То, что речь именно об отравленном газами воздухе ясно из чернового варианта, где третья строка читается: "Яд Вердена – всеядный и деятельный". Кстати, частый у Мандельштама случай, когда изменяя стих, он держит в уме черновой вариант, как будто он известен читателю – отсюда порой отсутствие рациональной связи, которое компенсируется чувственной необходимостью развития стиха.

В конце – редкий сплав ужаса и торжественности:


И в кулак зажимая истертый
Год рожденья – с гурьбой и гуртом
Я шепчу обескровленным ртом:
– Я рожден в ночь с второго на третье
Января в девяносто одном
Ненадежном году – и столетья
Окружают меня огнем.

Все было бы так – окончательно безнадежно и безысходно, если бы не удивительно бодрая и порой оптимистическая интонация – в резком контрасте с темой (в отличие от "Еще далеко мне до патриарха...", где интонация и тема абсолютно совпадали). Послушайте:


Хорошо умирает пехота,
И поет хорошо хор ночной
Над улыбкой приплюснутой Швейка,
И над птичьим копьем Дон-Кихота,
И над рыцарской птичьей плюсной.

6


Сама поступь стиха, его интонация нас уверяет: когда мы принимаем смерть без страха и упрека что-то происходит, мы как бы проходим сквозь нее и выходим в новое пространство, где радость и боль слиты воедино:


Заблудился я в небе – что делать?
Тот, кому оно близко, – ответь!
Легче было вам, Дантовых девять
Атлетических дисков звенеть.

Мы перешли к стиху, который писался параллельно со "Стихами о неизвестном солдате". Странное это небо, где блуждать тяжелее, чем в дантовом аду. Но в жизни-после-смерти все остро и все рядом: легкость и тяжесть, ласка и смерть:


Не разнять меня с жизнью: ей снится
Убивать и сейчас же ласкать,
Чтобы в уши, в глаза и в глазницы
Флорентийская била тоска.

Глаза и глазницы, упомянутые рядом, подтверждают, что речь идет о смерти, как пределе жизни, высшей ее точке.

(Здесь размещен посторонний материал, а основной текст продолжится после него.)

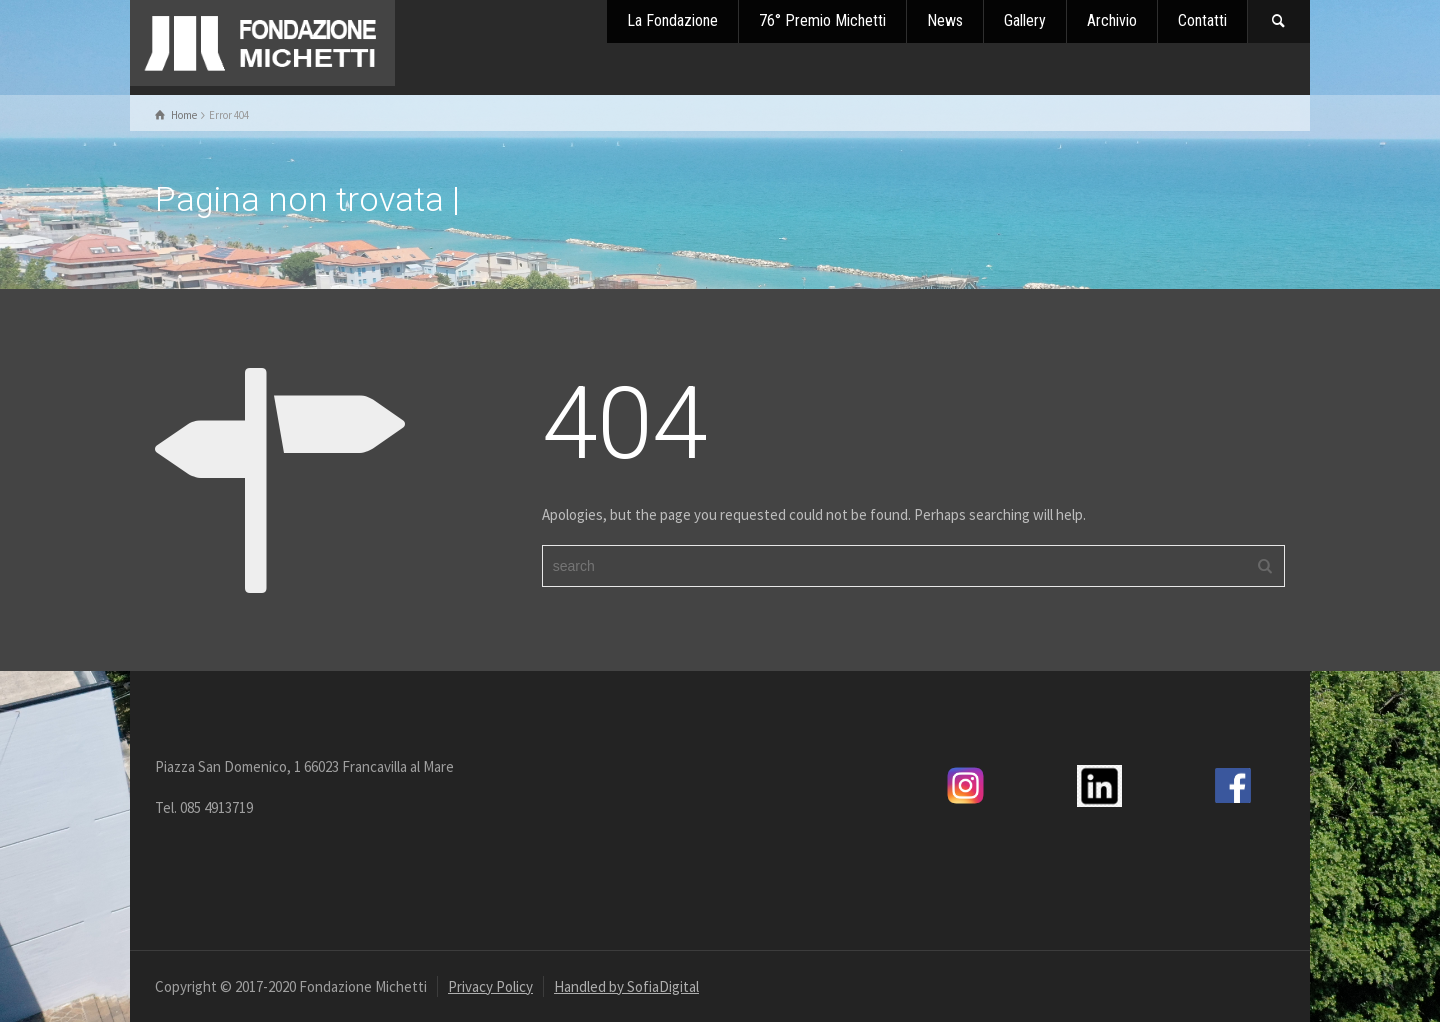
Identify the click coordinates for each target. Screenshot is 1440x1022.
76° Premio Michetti (822, 20)
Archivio (1112, 20)
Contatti (1202, 20)
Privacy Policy (490, 986)
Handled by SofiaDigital (626, 986)
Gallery (1025, 20)
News (945, 20)
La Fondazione (672, 20)
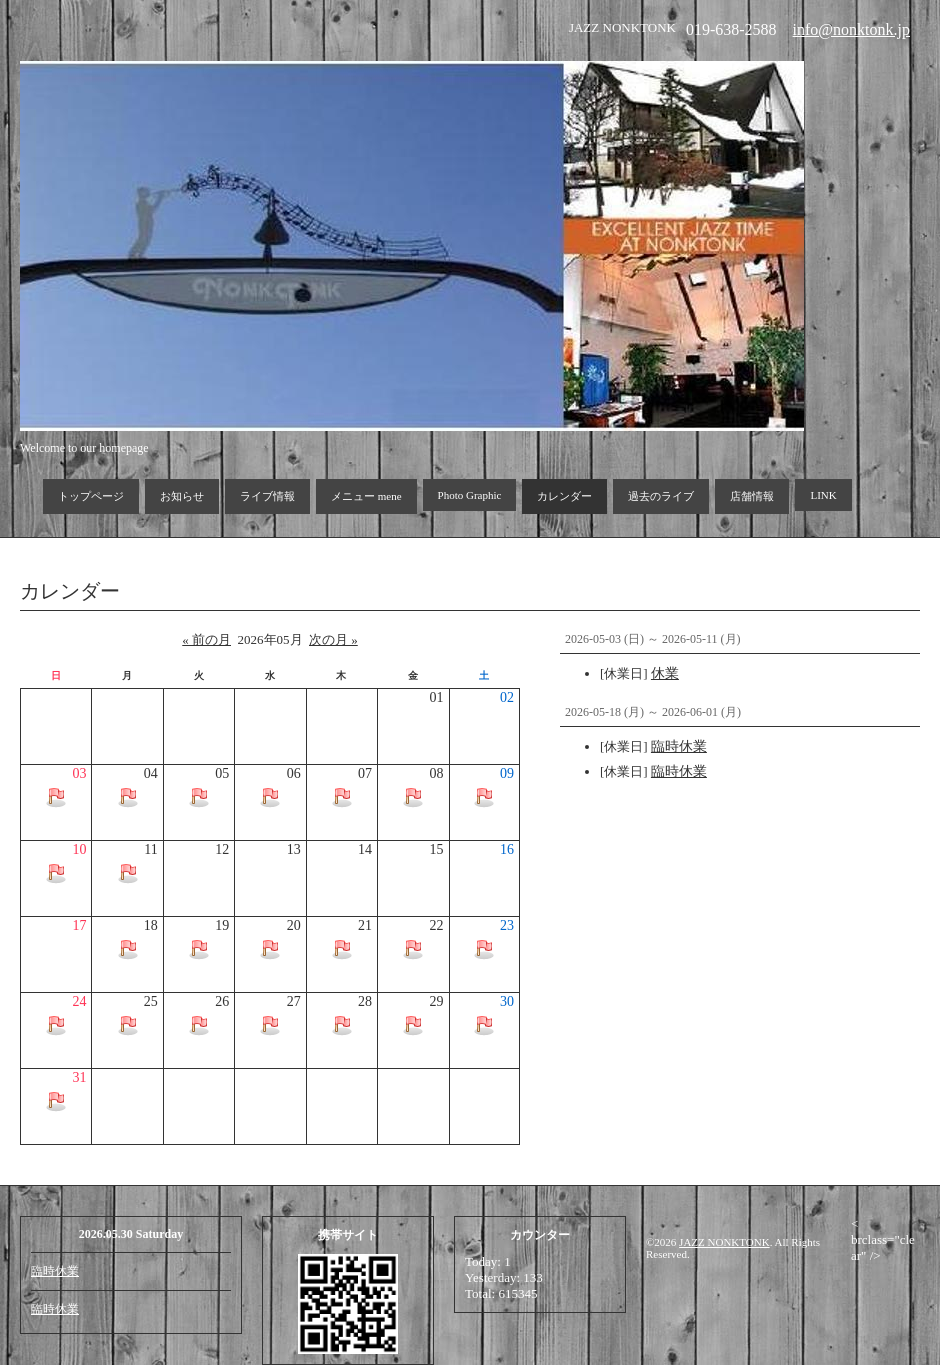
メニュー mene (366, 496)
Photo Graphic (470, 495)
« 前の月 (206, 639)
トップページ (91, 496)
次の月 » (333, 639)
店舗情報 (752, 496)
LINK (823, 495)
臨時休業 (55, 1271)
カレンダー (564, 496)
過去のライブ (661, 496)
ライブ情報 (267, 496)
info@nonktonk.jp (851, 29)
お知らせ (182, 496)
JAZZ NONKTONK (724, 1242)
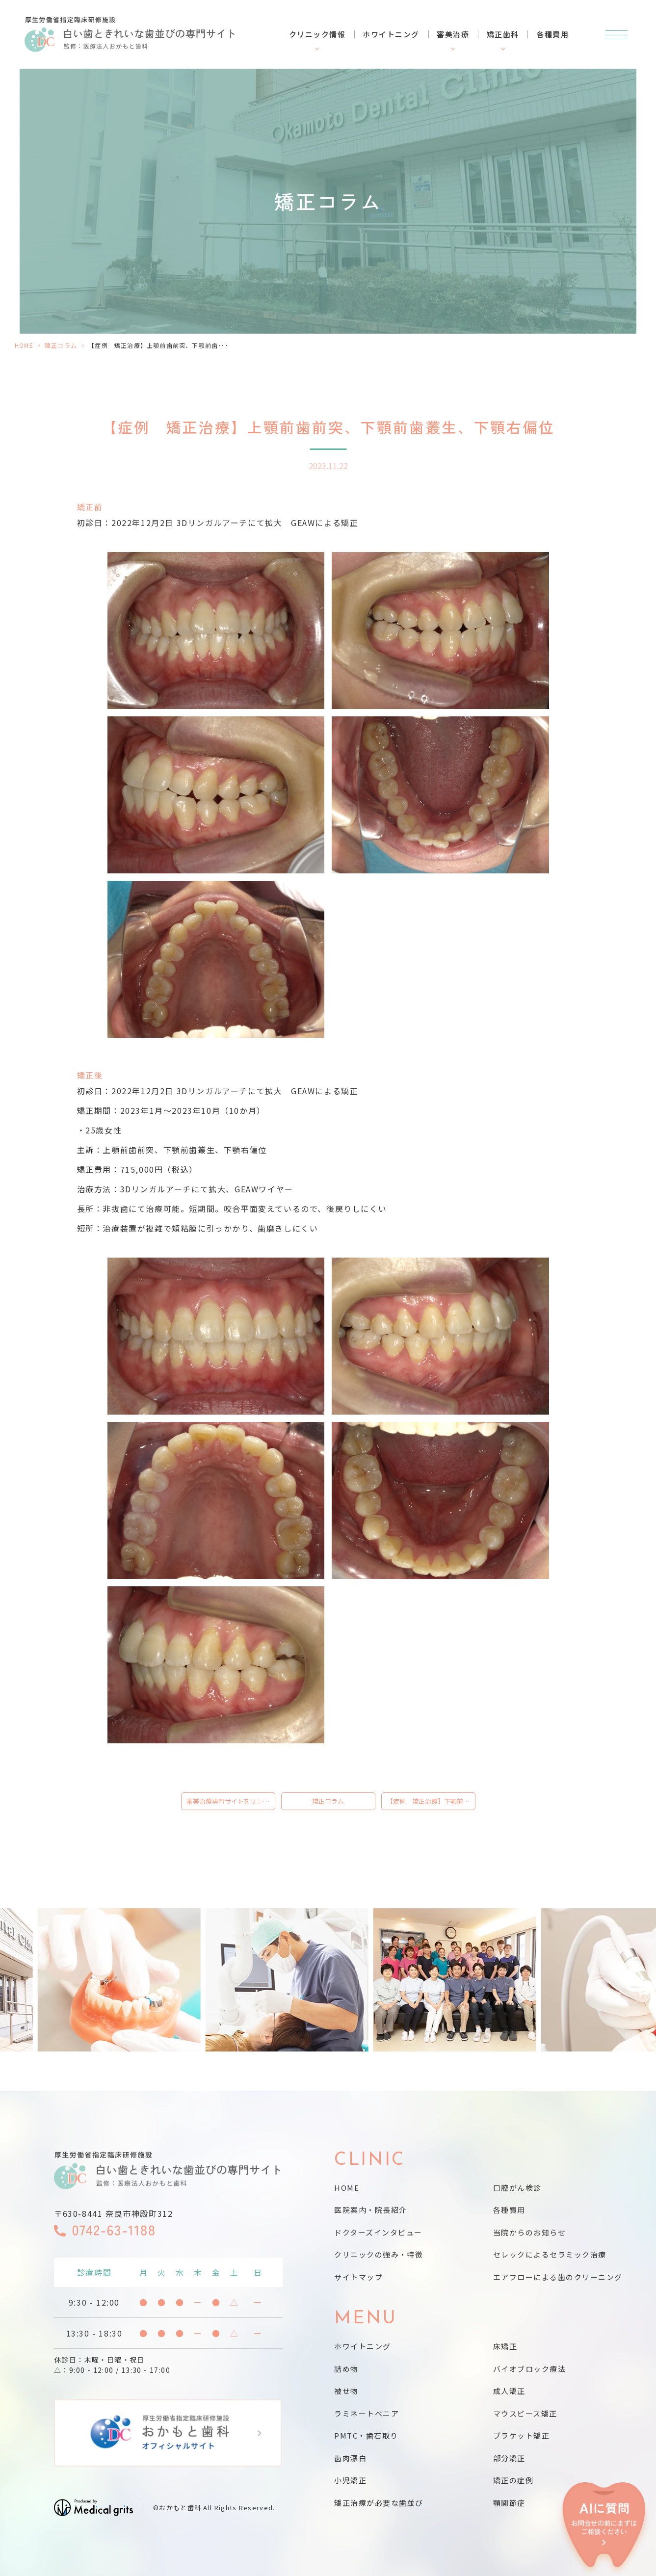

Не кладите же мне, не кладите
Остроласковый лавр на виски,

Вот апофеоз этого нового ощущения слитности боли и радости, жизни и смерти, безупречно в звуковом отношении отлившийся в строке "остроласковый лавр на виски". И тут же, не выдерживая натяжения струны:
Лучше сердце мое разорвите
Вы на синего звона куски...

Кончается стих выстраданной уверенностью в "отклике неба", которая превыше "закоренелой веры", поскольку "достигается потом и опытом // безотчетного неба игра":


И когда я усну, отслуживши,
Всех живущих прижизненный друг,
Он раздастся и глубже и выше –
Отклик неба – в остывшую грудь.


* * *


Взятые почти наугад четыре стихотворения обозначили все основные интуиции Мандельштама, начиная с упругого, "хищного" взгляда на "вещь", в молодой уверенности, что она раскроет тайны бытия, но за ней обнаружилось неприкаянное в своем одиночестве "я", обреченное на гибель, пусть всеобщую, но тем менее утешительную. Зато духовный рост был столь стремителен, что инерция вывела поэта к почти уверенному ощущению жизни-после-смерти, отсюда оптимистическая интонация в самых "гибельных" стихах последнего периода.